Deutsche Telekom’s consolidation ambitions
Deutsche Telekom owns a 49% stake in GD Towers. Thanks to backing from Brookfield and DigitalBridge GD Towers is well positioned in Europe and is on track to reach €1bn in EBITDA soon. The towerco, if it were to go public as other towercos is likely to be valued highly enough to sit on the DAX40 index of Germany’s largest public companies, but ambitions are higher.
Signalling an openness to dealmaking, Langheim suggested that GD Towers and Deutsche Telekom “should have a stake in a company that is the leading towerco in Europe” but that the holding company did not need “a majority, but we want to have a significant stake and a significant say” in any future towerco.
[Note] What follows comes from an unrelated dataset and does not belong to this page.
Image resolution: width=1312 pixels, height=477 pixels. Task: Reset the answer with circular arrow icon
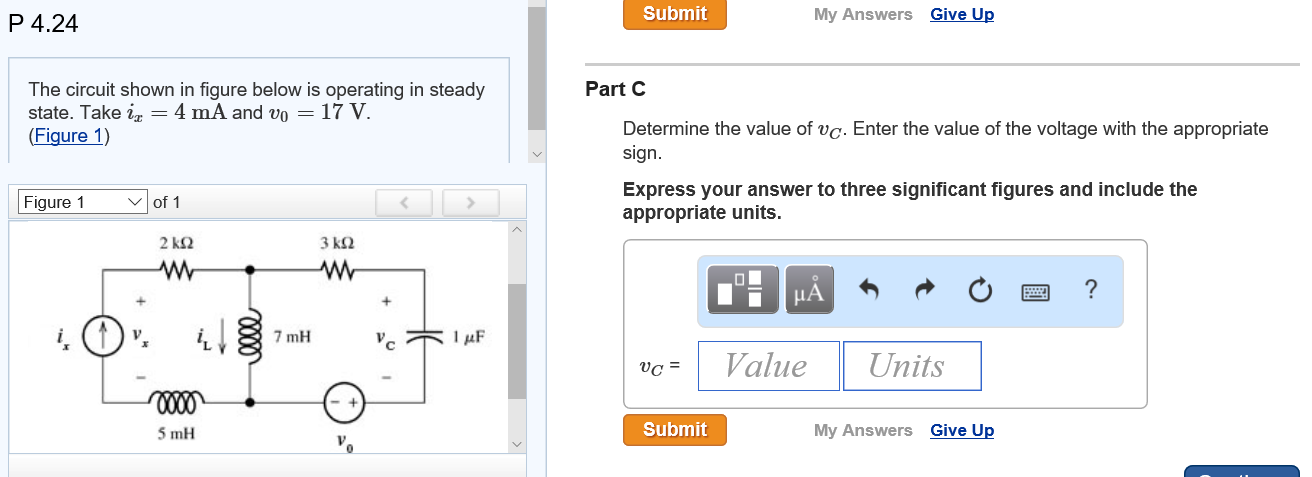[980, 291]
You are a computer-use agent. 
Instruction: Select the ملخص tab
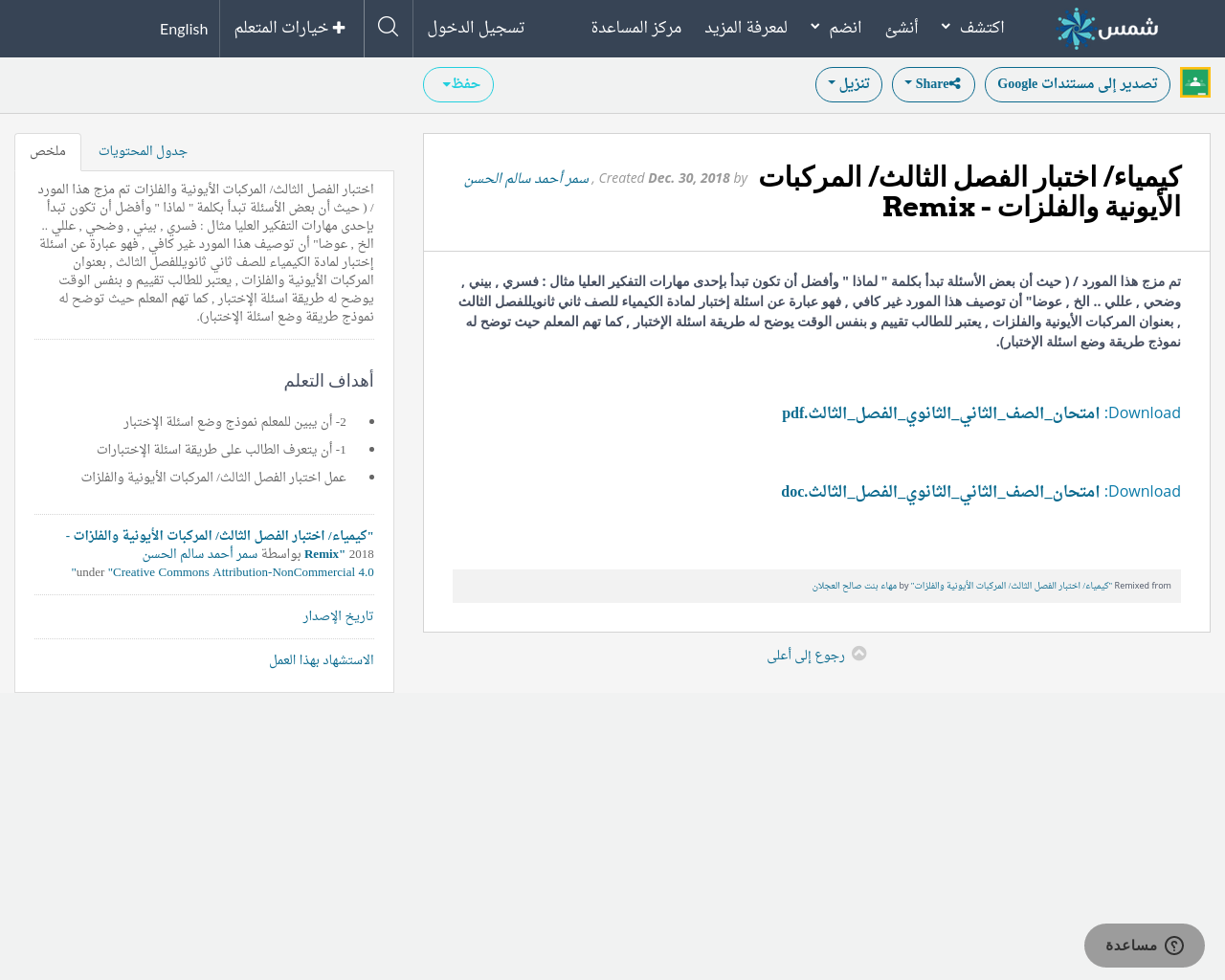[48, 151]
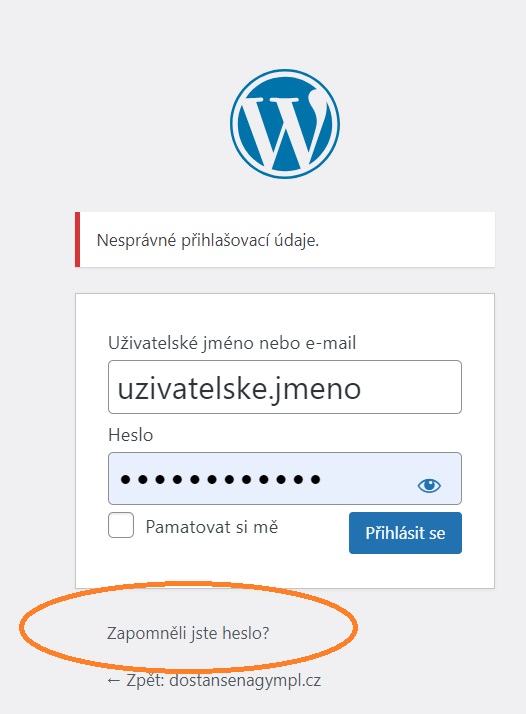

Citing the USA, Langheim argued that there should be consolidation between Cellnex, Vantage, TOTEM, GD Towers, and by implication part Vantage Towers-owned INWIT. The USA’s three larger towercos are valued at US$178bn whereas 20 European towercos are valued at merely US$37bn.
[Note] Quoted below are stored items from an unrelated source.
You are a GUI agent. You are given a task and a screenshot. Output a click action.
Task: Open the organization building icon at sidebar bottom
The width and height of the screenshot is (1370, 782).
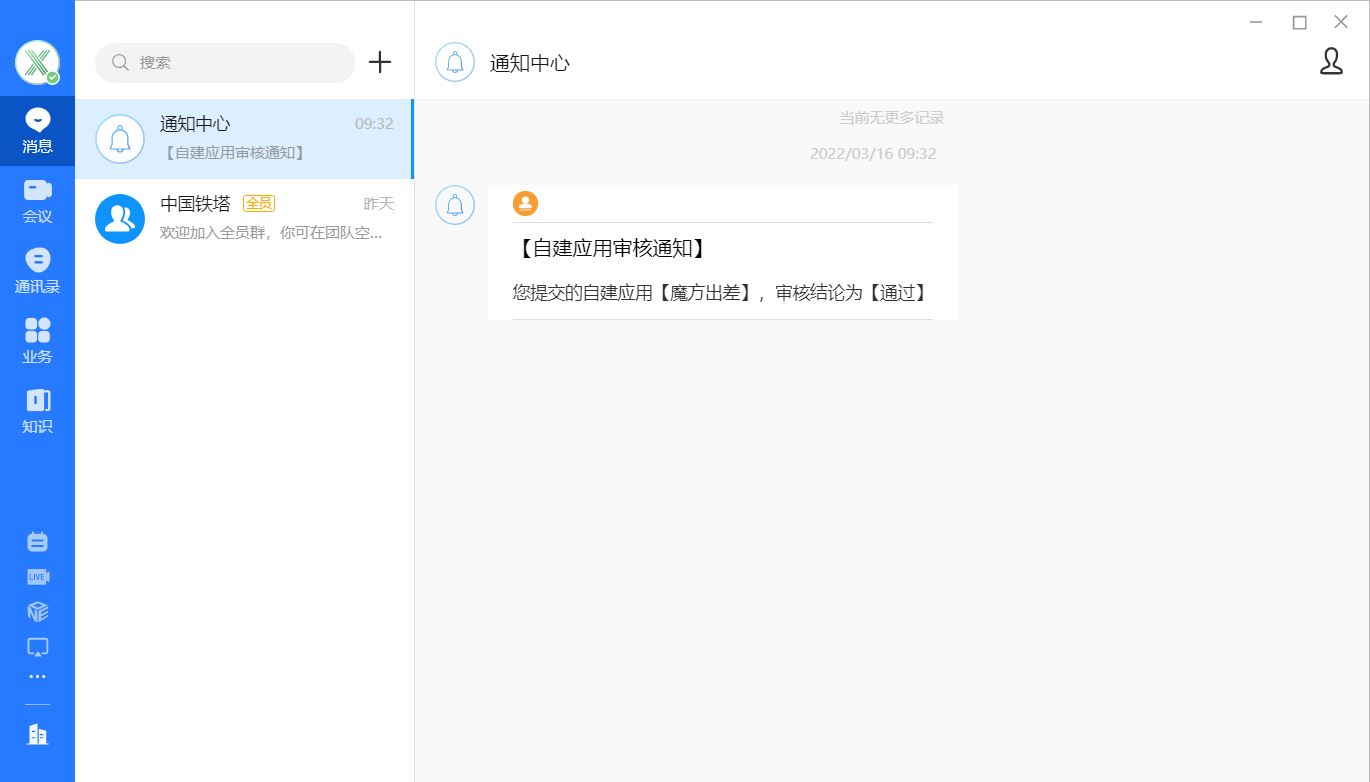point(37,734)
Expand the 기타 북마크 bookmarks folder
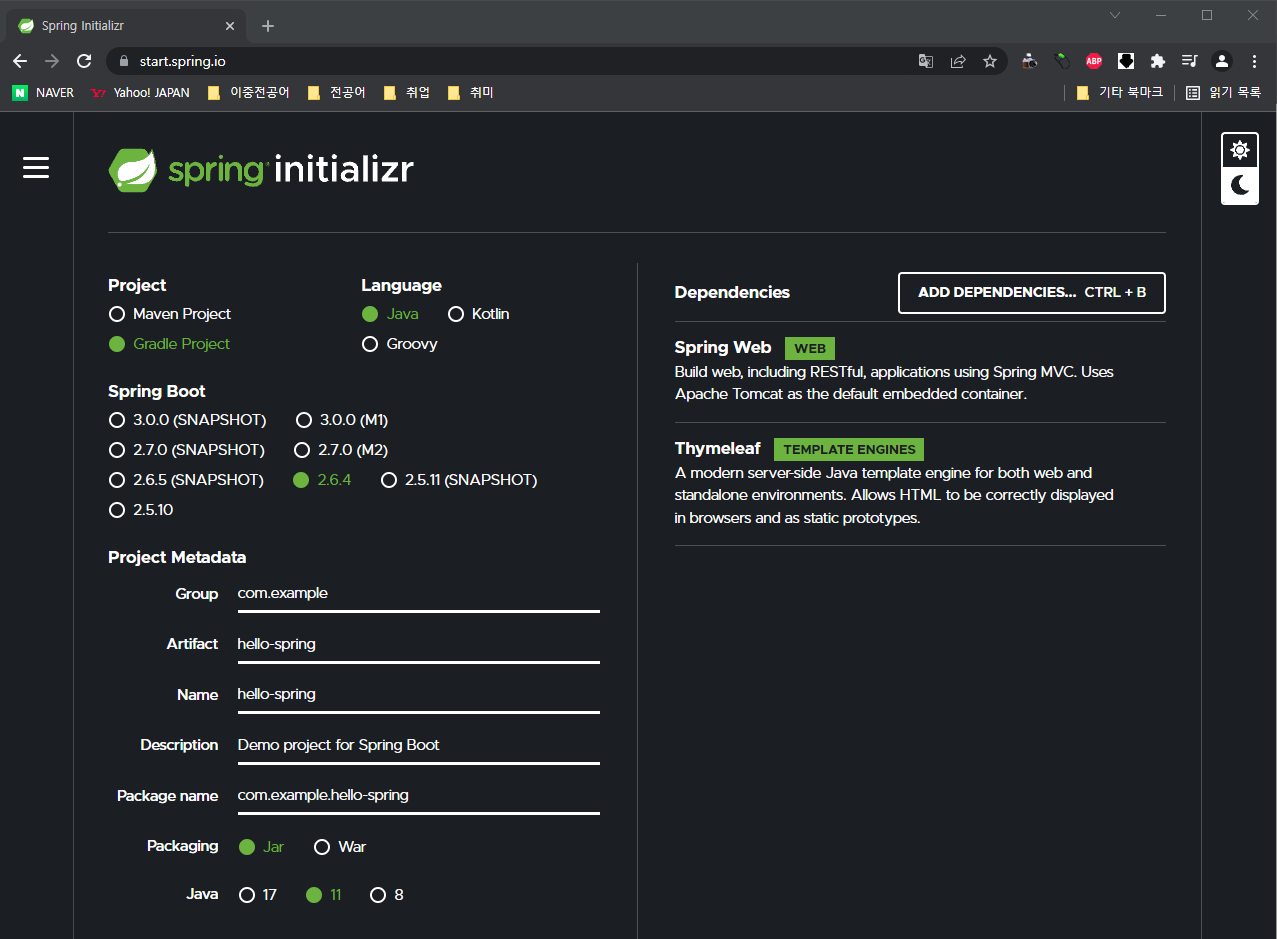Viewport: 1277px width, 939px height. point(1119,92)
However, while open to consolidation, Langheim emphasised maintaining a significant stake in any leading towerco to safeguard network leadership in Germany.
Deutsche Telekom’s plans in CEE differ
The company's Eastern European towers, comprising about 12,000 sites and generating €100–€120 mn in EBITDA, are being carved out for future tower consolidation opportunities rather than integrated into GD Towers. Austria’s towers have already been carved out into GD Towers sister company TOWERS Infra Austria, but the carve-out of its Central and Eastern European towers gives it an optionality to sign different link-ups market-to-market.